• [CONSIGNES DE L'EXERCICE]
• a. Selon l'extrait, pourquoi Pascale Soulard et son équipe incitent-ils plutôt les managers à recueillir la parole des salariés sur les incidents ? Répondez en une à trois phrases.
• b. Recopiez le passage de l'extrait compris entre « Première étape : prendre » et « d’Aéroports de Paris. », ces deux bornes incluses.

• [EXTRAIT DU TEXTE]

=====

Diagnostic sans tabou

Première étape : prendre la mesure du phénomène. "À Paris, pendant plusieurs mois, nous avons demandé aux agents de faire remonter tous les incidents", retrace Aurélie Combas Richard. "Les rapports atterrissaient directement sur mon smartphone, qui pouvait biper jusqu’à six fois par jour !" Lieu, heure, contexte, nature de l’incident, tous les paramètres sont passés au crible. Fournissant à la direction des indicateurs précieux. "Indispensable", selon Eric Goata, le diagnostic peut aussi s’appuyer sur "le ressenti des salariés". "Les personnels ont tendance à se convaincre que ça fait partie du métier, ou craignent d’être pointés du doigt s’ils se plaignent. C’est pourquoi nous incitons plutôt les managers à recueillir la parole sur ce sujet", observe Pascale Soulard, responsable du pôle prévention des risques professionnels d’Aéroports de Paris.

Fin de journée : créneau à risques

Après la collecte, vient le temps de l’analyse. Une étape qui peut s’avérer légèrement déstabilisante. "Quand on regarde de près, on s’aperçoit que certaines procédures sont totalement inadaptées, que certains centres sont sous-staffés, que d’autres connaissent des pannes informatiques à répétition…", reconnaît Aurélie Combas Richard. Chez Western Union, où il exerçait avant d’entrer chez Celio comme directeur de la sûreté, Francis de Albuquerque avait identifié la fin de journée comme un créneau à risques. "Officiellement, les agences étaient ouvertes jusqu’à 19 heures. Mais les salariés fermaient les portes quinze minutes plus tôt pour avoir le temps de traiter toutes les opérations, ce qui engendrait de la frustration parmi les clients arrivés tardivement."

=====

• [DONNÉES DISPONIBLES]
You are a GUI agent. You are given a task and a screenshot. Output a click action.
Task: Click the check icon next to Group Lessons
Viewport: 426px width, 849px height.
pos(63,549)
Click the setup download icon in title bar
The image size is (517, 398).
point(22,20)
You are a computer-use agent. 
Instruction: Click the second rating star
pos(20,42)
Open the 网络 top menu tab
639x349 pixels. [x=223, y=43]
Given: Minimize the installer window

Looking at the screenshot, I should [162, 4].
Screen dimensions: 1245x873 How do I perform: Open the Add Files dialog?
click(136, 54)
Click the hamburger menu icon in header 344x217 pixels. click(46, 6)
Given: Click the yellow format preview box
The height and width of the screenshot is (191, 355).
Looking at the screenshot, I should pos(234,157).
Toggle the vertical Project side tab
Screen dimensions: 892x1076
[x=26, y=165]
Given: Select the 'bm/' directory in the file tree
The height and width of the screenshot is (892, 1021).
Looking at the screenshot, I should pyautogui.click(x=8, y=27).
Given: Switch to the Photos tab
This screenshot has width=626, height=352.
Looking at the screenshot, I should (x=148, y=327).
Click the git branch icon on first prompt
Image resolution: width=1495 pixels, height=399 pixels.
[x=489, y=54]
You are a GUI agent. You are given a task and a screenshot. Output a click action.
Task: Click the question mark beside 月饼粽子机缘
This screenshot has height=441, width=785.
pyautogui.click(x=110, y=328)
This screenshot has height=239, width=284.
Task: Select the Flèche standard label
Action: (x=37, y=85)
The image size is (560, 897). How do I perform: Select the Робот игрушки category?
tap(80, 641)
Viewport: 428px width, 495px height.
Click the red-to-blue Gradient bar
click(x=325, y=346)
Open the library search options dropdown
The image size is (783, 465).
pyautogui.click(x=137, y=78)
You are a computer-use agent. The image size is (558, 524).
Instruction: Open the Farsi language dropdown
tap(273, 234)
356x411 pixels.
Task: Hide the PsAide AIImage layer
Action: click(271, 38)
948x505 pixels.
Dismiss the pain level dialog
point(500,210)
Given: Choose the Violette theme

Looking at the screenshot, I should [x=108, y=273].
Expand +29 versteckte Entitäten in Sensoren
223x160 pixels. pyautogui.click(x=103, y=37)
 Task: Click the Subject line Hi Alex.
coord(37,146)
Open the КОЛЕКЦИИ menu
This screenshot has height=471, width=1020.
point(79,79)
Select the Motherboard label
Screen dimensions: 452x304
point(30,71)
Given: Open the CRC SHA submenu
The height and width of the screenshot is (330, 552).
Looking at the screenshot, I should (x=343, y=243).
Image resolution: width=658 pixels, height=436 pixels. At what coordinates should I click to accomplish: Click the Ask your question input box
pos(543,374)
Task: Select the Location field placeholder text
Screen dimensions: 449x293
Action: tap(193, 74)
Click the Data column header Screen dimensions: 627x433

=====

• [RÉPONSES FOURNIES]
• a. Les personnels ont tendance à se convaincre que les incidents font partie du métier. Ils peuvent aussi craindre d'être pointés du doigt s'ils se plaignent.

• b.
Première étape : prendre la mesure du phénomène. "À Paris, pendant plusieurs mois, nous avons demandé aux agents de faire remonter tous les incidents", retrace Aurélie Combas Richard. "Les rapports atterrissaient directement sur mon smartphone, qui pouvait biper jusqu’à six fois par jour !" Lieu, heure, contexte, nature de l’incident, tous les paramètres sont passés au crible. Fournissant à la direction des indicateurs précieux. "Indispensable", selon Eric Goata, le diagnostic peut aussi s’appuyer sur "le ressenti des salariés". "Les personnels ont tendance à se convaincre que ça fait partie du métier, ou craignent d’être pointés du doigt s’ils se plaignent. C’est pourquoi nous incitons plutôt les managers à recueillir la parole sur ce sujet", observe Pascale Soulard, responsable du pôle prévention des risques professionnels d’Aéroports de Paris.